Exercise goal:
Without any change, set down every record below.
Data shown section start
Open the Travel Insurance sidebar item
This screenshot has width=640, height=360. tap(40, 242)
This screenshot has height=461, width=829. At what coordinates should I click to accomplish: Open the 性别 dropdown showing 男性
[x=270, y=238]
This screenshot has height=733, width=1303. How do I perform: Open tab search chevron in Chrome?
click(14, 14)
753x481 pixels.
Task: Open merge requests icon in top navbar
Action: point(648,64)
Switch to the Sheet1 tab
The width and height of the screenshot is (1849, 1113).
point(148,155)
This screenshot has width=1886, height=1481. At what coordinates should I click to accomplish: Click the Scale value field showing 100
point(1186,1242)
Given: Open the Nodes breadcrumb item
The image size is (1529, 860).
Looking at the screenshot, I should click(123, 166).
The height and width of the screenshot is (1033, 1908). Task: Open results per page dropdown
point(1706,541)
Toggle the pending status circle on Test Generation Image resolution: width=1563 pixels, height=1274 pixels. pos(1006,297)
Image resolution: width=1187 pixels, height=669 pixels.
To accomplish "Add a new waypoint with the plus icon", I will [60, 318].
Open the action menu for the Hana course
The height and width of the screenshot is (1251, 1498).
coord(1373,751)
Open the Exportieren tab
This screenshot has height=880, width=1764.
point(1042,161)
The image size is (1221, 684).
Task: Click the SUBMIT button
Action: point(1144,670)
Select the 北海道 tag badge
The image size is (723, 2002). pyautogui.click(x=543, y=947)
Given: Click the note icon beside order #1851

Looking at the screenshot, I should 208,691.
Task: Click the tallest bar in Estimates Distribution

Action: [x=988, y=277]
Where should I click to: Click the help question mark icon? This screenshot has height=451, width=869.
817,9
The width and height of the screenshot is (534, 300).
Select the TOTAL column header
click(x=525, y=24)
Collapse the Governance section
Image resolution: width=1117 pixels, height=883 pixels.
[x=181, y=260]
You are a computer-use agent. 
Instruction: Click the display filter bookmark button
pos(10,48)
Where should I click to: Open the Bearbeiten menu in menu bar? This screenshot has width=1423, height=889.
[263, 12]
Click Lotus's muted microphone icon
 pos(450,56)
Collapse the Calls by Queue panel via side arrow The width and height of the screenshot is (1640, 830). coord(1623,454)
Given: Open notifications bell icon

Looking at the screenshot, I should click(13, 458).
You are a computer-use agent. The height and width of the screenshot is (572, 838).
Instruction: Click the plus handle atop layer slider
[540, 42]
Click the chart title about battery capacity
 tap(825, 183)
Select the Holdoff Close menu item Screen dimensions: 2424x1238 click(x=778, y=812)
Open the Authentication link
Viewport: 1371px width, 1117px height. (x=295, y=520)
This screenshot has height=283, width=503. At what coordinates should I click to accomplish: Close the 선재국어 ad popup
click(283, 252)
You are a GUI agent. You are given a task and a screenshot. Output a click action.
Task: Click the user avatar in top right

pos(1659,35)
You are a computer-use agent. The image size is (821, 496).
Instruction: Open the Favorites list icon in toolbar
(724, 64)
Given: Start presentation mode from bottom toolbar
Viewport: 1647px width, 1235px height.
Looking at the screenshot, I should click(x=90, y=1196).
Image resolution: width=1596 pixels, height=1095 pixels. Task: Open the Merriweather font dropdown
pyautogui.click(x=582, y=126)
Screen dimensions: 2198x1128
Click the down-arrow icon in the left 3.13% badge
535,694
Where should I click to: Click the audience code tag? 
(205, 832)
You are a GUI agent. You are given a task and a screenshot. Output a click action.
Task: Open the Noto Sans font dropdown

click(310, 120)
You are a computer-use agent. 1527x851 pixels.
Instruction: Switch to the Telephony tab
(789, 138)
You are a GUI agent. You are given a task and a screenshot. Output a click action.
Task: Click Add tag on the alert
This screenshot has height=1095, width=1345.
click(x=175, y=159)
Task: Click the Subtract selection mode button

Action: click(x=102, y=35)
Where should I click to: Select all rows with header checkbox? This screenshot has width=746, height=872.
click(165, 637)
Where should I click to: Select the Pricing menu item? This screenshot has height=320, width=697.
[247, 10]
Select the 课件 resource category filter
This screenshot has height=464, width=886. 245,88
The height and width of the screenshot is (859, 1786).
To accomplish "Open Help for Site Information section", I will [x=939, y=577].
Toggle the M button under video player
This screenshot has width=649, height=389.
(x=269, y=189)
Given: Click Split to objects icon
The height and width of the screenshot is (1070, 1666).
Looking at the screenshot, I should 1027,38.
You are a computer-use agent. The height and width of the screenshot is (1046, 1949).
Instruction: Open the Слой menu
Data shown section end
Response to this exercise:
Open the Travel Insurance sidebar item
This screenshot has width=640, height=360. tap(40, 242)
This screenshot has height=461, width=829. At what coordinates should I click to accomplish: Open the 性别 dropdown showing 男性
[x=270, y=238]
This screenshot has height=733, width=1303. How do I perform: Open tab search chevron in Chrome?
click(14, 14)
753x481 pixels.
Task: Open merge requests icon in top navbar
Action: point(648,64)
Switch to the Sheet1 tab
The width and height of the screenshot is (1849, 1113).
point(148,155)
This screenshot has width=1886, height=1481. At what coordinates should I click to accomplish: Click the Scale value field showing 100
point(1186,1242)
Given: Open the Nodes breadcrumb item
The image size is (1529, 860).
Looking at the screenshot, I should click(123, 166).
The height and width of the screenshot is (1033, 1908). Task: Open results per page dropdown
point(1706,541)
Toggle the pending status circle on Test Generation Image resolution: width=1563 pixels, height=1274 pixels. pos(1006,297)
Image resolution: width=1187 pixels, height=669 pixels.
To accomplish "Add a new waypoint with the plus icon", I will [60, 318].
Open the action menu for the Hana course
The height and width of the screenshot is (1251, 1498).
coord(1373,751)
Open the Exportieren tab
This screenshot has height=880, width=1764.
point(1042,161)
The image size is (1221, 684).
Task: Click the SUBMIT button
Action: point(1144,670)
Select the 北海道 tag badge
The image size is (723, 2002). pyautogui.click(x=543, y=947)
Given: Click the note icon beside order #1851

Looking at the screenshot, I should 208,691.
Task: Click the tallest bar in Estimates Distribution

Action: [x=988, y=277]
Where should I click to: Click the help question mark icon? This screenshot has height=451, width=869.
817,9
The width and height of the screenshot is (534, 300).
Select the TOTAL column header
click(x=525, y=24)
Collapse the Governance section
Image resolution: width=1117 pixels, height=883 pixels.
[x=181, y=260]
You are a computer-use agent. 
Instruction: Click the display filter bookmark button
pos(10,48)
Where should I click to: Open the Bearbeiten menu in menu bar? This screenshot has width=1423, height=889.
[263, 12]
Click Lotus's muted microphone icon
 pos(450,56)
Collapse the Calls by Queue panel via side arrow The width and height of the screenshot is (1640, 830). coord(1623,454)
Given: Open notifications bell icon

Looking at the screenshot, I should click(13, 458).
You are a computer-use agent. The height and width of the screenshot is (572, 838).
Instruction: Click the plus handle atop layer slider
[540, 42]
Click the chart title about battery capacity
 tap(825, 183)
Select the Holdoff Close menu item Screen dimensions: 2424x1238 click(x=778, y=812)
Open the Authentication link
Viewport: 1371px width, 1117px height. (x=295, y=520)
This screenshot has height=283, width=503. At what coordinates should I click to accomplish: Close the 선재국어 ad popup
click(283, 252)
You are a GUI agent. You are given a task and a screenshot. Output a click action.
Task: Click the user avatar in top right

pos(1659,35)
You are a computer-use agent. The image size is (821, 496).
Instruction: Open the Favorites list icon in toolbar
(724, 64)
Given: Start presentation mode from bottom toolbar
Viewport: 1647px width, 1235px height.
Looking at the screenshot, I should click(x=90, y=1196).
Image resolution: width=1596 pixels, height=1095 pixels. Task: Open the Merriweather font dropdown
pyautogui.click(x=582, y=126)
Screen dimensions: 2198x1128
Click the down-arrow icon in the left 3.13% badge
535,694
Where should I click to: Click the audience code tag? 
(205, 832)
You are a GUI agent. You are given a task and a screenshot. Output a click action.
Task: Open the Noto Sans font dropdown

click(310, 120)
You are a computer-use agent. 1527x851 pixels.
Instruction: Switch to the Telephony tab
(789, 138)
You are a GUI agent. You are given a task and a screenshot. Output a click action.
Task: Click Add tag on the alert
This screenshot has height=1095, width=1345.
click(x=175, y=159)
Task: Click the Subtract selection mode button

Action: click(x=102, y=35)
Where should I click to: Select all rows with header checkbox? This screenshot has width=746, height=872.
click(165, 637)
Where should I click to: Select the Pricing menu item? This screenshot has height=320, width=697.
[247, 10]
Select the 课件 resource category filter
This screenshot has height=464, width=886. 245,88
The height and width of the screenshot is (859, 1786).
To accomplish "Open Help for Site Information section", I will [x=939, y=577].
Toggle the M button under video player
This screenshot has width=649, height=389.
(x=269, y=189)
Given: Click Split to objects icon
The height and width of the screenshot is (1070, 1666).
Looking at the screenshot, I should 1027,38.
You are a computer-use agent. The height and width of the screenshot is (1046, 1949).
Instruction: Open the Слой menu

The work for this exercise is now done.